District leaders tipped on Ebola fight
Thursday, June 06, 2019
A health worker uses a thermometer to test temperature checking for signs of Ebola virus to passengers from Uganda to Rwanda at Gatuna Border in Gicumbi District on May 27, 2019. / Emmanuel Kwizera

Vice mayors in charge of social welfare from 13 districts across the country have received training on how to handle the threat of Ebola and make citizens aware of the virus.

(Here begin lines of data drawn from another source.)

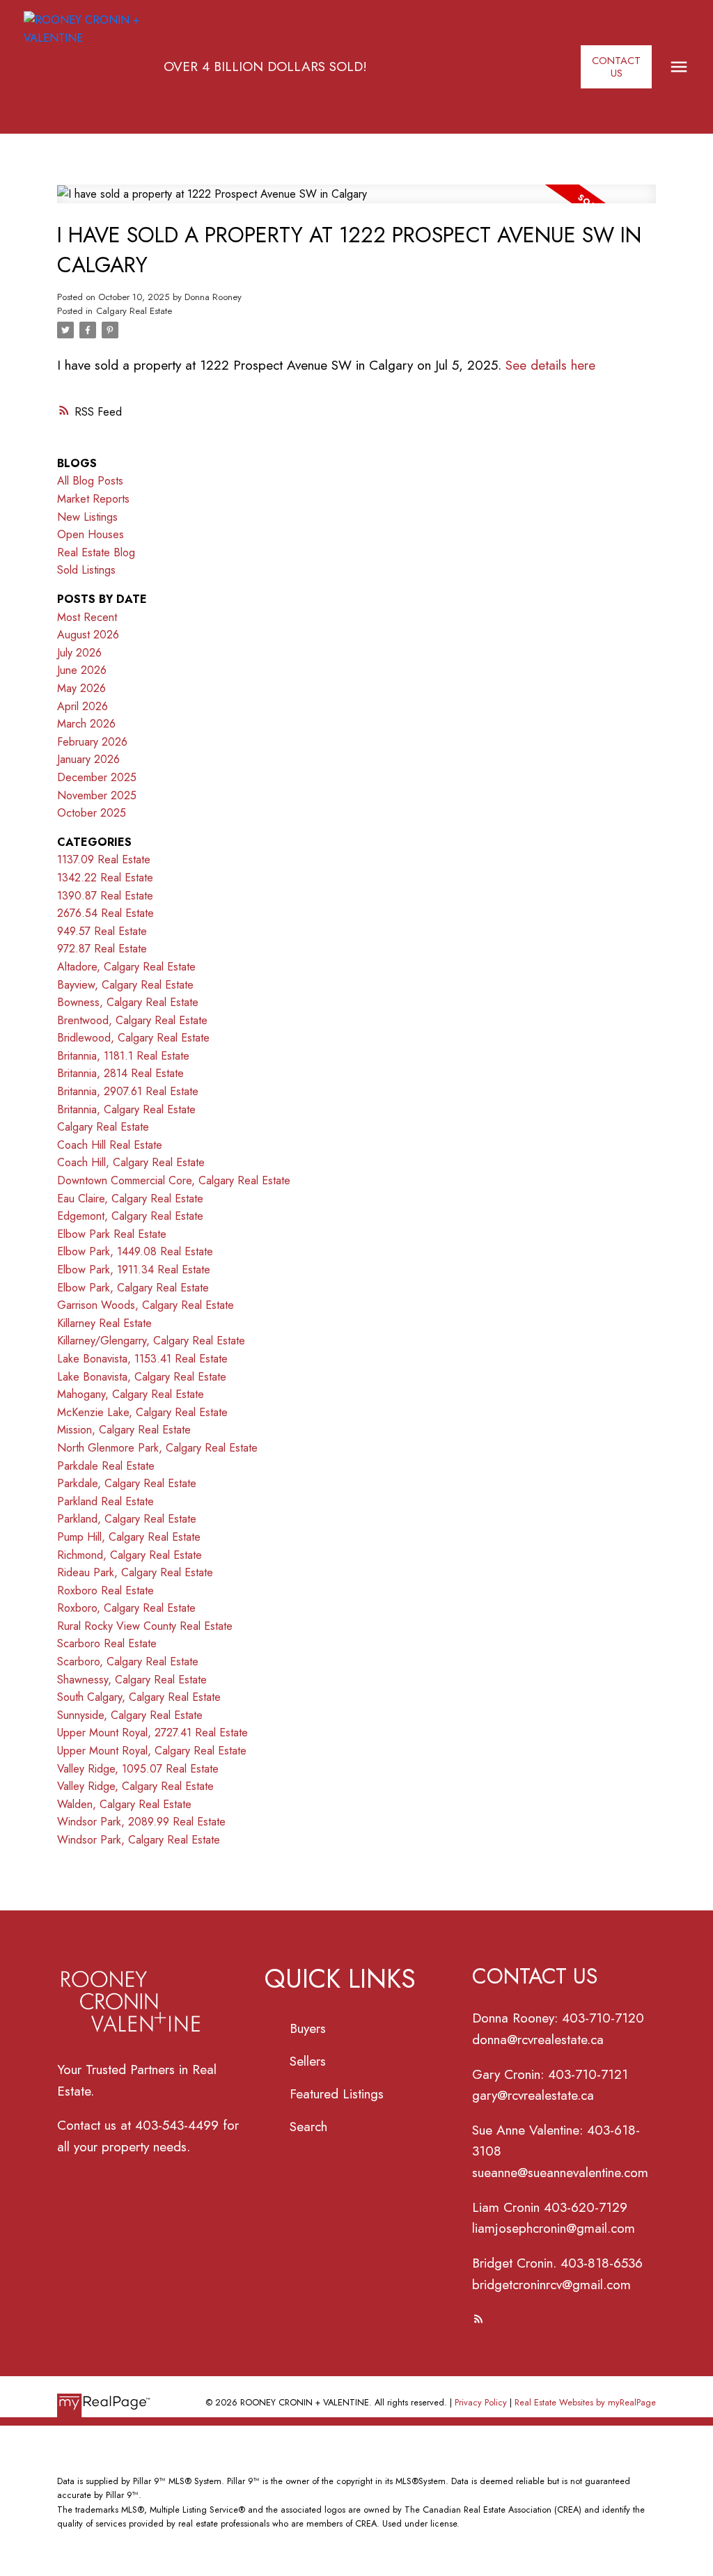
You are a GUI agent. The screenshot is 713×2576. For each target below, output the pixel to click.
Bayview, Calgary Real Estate (125, 985)
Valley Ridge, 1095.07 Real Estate (138, 1769)
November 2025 (96, 795)
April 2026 (82, 706)
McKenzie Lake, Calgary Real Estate (142, 1412)
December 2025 (96, 777)
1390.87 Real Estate (105, 896)
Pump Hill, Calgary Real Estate (129, 1537)
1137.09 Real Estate (103, 859)
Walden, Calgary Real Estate (124, 1804)
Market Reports (93, 499)
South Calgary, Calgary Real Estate (139, 1697)
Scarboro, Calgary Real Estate (127, 1662)
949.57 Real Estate (102, 931)
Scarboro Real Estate (107, 1643)
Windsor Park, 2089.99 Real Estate (141, 1822)
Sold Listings (86, 570)
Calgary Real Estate (134, 310)
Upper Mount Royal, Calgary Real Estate (151, 1751)
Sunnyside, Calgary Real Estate (130, 1715)
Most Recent (87, 617)
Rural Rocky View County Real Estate (145, 1626)
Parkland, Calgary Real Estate (126, 1519)
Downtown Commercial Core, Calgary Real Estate (173, 1180)
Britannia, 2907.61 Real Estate (127, 1091)
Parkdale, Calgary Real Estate (126, 1483)
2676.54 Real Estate (105, 913)
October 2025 (91, 813)
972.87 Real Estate (102, 949)
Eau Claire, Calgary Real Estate (130, 1199)
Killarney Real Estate (104, 1323)
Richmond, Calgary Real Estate (129, 1555)
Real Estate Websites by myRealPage (585, 2402)
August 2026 (88, 635)
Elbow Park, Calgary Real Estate (133, 1288)
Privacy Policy (481, 2402)
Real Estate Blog (96, 552)
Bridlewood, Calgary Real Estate (133, 1038)
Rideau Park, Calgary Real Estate (135, 1572)
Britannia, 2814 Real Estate (120, 1073)
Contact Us (616, 67)
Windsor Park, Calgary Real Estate (138, 1840)
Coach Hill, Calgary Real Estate (131, 1162)
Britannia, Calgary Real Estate (126, 1109)
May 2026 (81, 688)
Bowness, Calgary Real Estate (127, 1002)
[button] (616, 66)
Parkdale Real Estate (106, 1466)
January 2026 (88, 759)
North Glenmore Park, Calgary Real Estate (157, 1448)
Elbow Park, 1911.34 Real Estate (133, 1270)
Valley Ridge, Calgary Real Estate (135, 1786)
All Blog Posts (90, 481)
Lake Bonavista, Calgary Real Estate (141, 1377)
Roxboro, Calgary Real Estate (126, 1608)
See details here (550, 365)
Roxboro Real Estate (105, 1590)
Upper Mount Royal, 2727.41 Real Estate (152, 1733)
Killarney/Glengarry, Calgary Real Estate (151, 1341)
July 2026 (79, 653)
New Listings (87, 517)
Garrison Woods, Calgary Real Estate (145, 1305)
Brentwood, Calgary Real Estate (132, 1020)
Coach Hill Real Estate (109, 1145)
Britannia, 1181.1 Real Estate (123, 1056)
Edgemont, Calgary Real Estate (130, 1216)
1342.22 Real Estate (105, 878)
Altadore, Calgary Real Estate (126, 967)
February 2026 (92, 742)
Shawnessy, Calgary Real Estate (132, 1680)
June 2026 (82, 670)
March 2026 (86, 724)
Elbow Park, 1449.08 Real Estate (135, 1251)
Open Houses (90, 534)
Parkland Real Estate (105, 1501)
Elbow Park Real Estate (111, 1234)
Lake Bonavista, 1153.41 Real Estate (142, 1359)
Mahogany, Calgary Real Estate (130, 1394)
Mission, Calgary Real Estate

Earlier, the officials convened in Western Province’s Rubavu District and received vigilance tips from the World Health Organisation (WHO) in collaboration with the Ministry of Health.

The officials were drawn from districts that are more susceptible to the Ebola epidemic, including Nyarugenge, Gasabo, Kicukiro, Rubavu, Rutsiro, Nyamasheke, Musanze, Nyabihu, Burera, Gicumbi, Nyagatare, Karongi, and Rusizi.

They received sensitisation tips to help them inform citizens of their respective districts about how to avoid Ebola, as well as how to react if they encountered cases of the disease.

The epidemic remains a menace in the neighbouring Democratic Republic of Congo where new cases have been taken care of for close to a year.

Bosco Gasherebuka, a Citizens Outreach Officer with WHO, said that the training is aimed at empowering the leaders so they can reach out to their citizens with necessary knowledge about Ebola prevention.

The leaders were also provided with tips on how to behave in case they encountered an Ebola case.

"The motive of the training is to see that people will be able to prevent Ebola. The vice mayors in charge of social welfare are important in this because they have to partner with their citizens to implement the measures,” he said.

Gasherebuka said that Rwanda has worked on requirements in regard to preventing the epidemic.

"The first thing is to put in place measures to inspect people coming from an Ebola zone. Another is to see that your citizens know how to behave in case the disease came into their border,” he said.

He added that not only vice-mayors received the training, but other institutions in charge of citizen sensitisation were tipped as well.

The official indicated that knowledge about the disease is crucial because in some cases the epidemic was in the past understood as witchcraft in some places where people were experiencing it for the first time.

"If it came to Rwanda, we don’t want people to be ignorant since it spreads fast and easily through contact with body fluids of the infected person,” he said.

For Marie-Grace Uwampayizina, the Vice Mayor in charge of social welfare in Rubavu District, the training about Ebola prevention is a useful one.

"For us as leaders, knowing information about how people can protect themselves against the disease helps us to get a way of talking to our citizens about prevention,” she said.

She also said that she now knows how to react in case of an Ebola outbreak in her region.

Her district has introduced measures to deal with the epidemic, including medics at the border with the DRC checking up people to find out if they don’t have Ebola signs before they cross into the country.

There has also been sensitisation to the people in Rubavu during Tuesday citizens’ meetings, as well as on the last Saturdays of the month after Umuganda community work.

"What is more important is sensitising people,” Uwampayizina said.

Among other measures to fight Ebola, the Ministry of Health launched a campaign in April to vaccinate 3000 health and frontline health workers against the Ebola virus in some fifteen districts across the country.